Disgruntled farmers have gathered in the Polish capital to denounce a bill that would ban breeding animals for fur. Protesters say it will endanger their livelihoods, while the government argues they had enough time to prepare.
Hundreds of protesters rallied outside the main office of the ruling Law and Justice Party (PiS) in Warsaw. They carried Polish flags, chanting “Betrayal from PiS!” and slamming the party’s leader, political heavyweight Jaroslaw Kaczynski, as a “traitor to farmers.” After an argument with police, several people were allowed to enter the party HQ in order to present a petition for Kaczynski.
Kaczynski proposed a bill dubbed ‘The Five for Animals’, which would ban using animals in circuses, set guidelines for keeping animals on leashes and dogs in cages, limit the ritual slaughter of animals, and give more power to animal rights groups. The farmers, however, were outraged by the part of the bill that would ban the breeding of animals for fur, with the exception of rabbits.
The head of a large farmers’ union, Slawomir Izdebski, called the ban on fur breeding “a slap to the face” from PiS, which traditionally styles itself as pro-farmer.
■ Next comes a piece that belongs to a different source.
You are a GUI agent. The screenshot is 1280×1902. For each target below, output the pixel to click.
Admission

The opponents of the ban argue that it was proposed for purely ideological reasons, and are afraid that many farms would go bankrupt, as the fur sector employs around 50,000 people.
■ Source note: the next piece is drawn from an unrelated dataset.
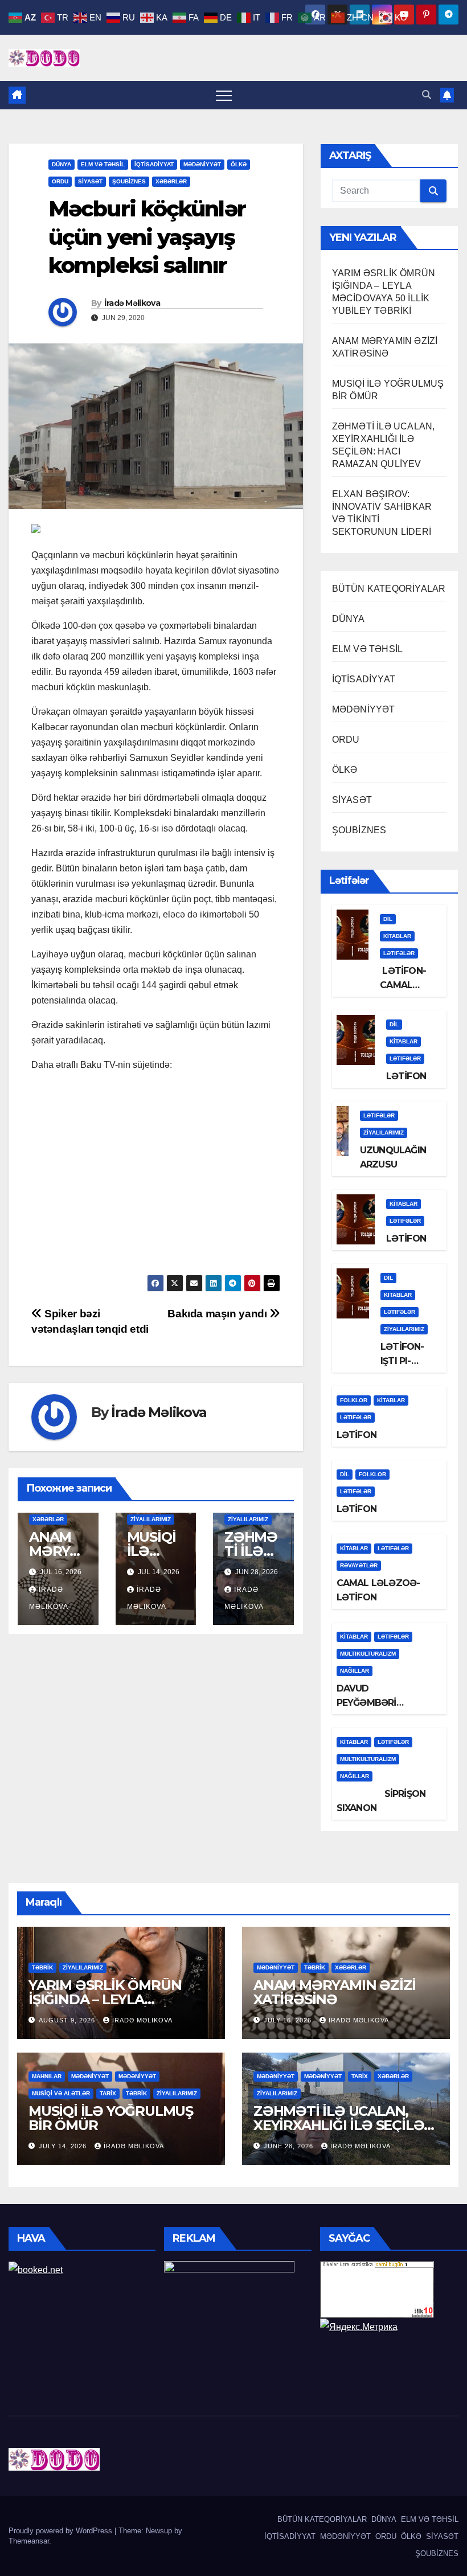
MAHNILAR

Defending the bill, PiS spokesperson Radoslaw Fogiel said that it would introduce a more humane treatment of animals, while the fur industry “has had plenty of time to prepare for the coming changes.”
“The social tolerance towards such types of activity is ending, and breeding animals for fur is already banned in several European countries,” Fogiel told the wPolityce.pl news website.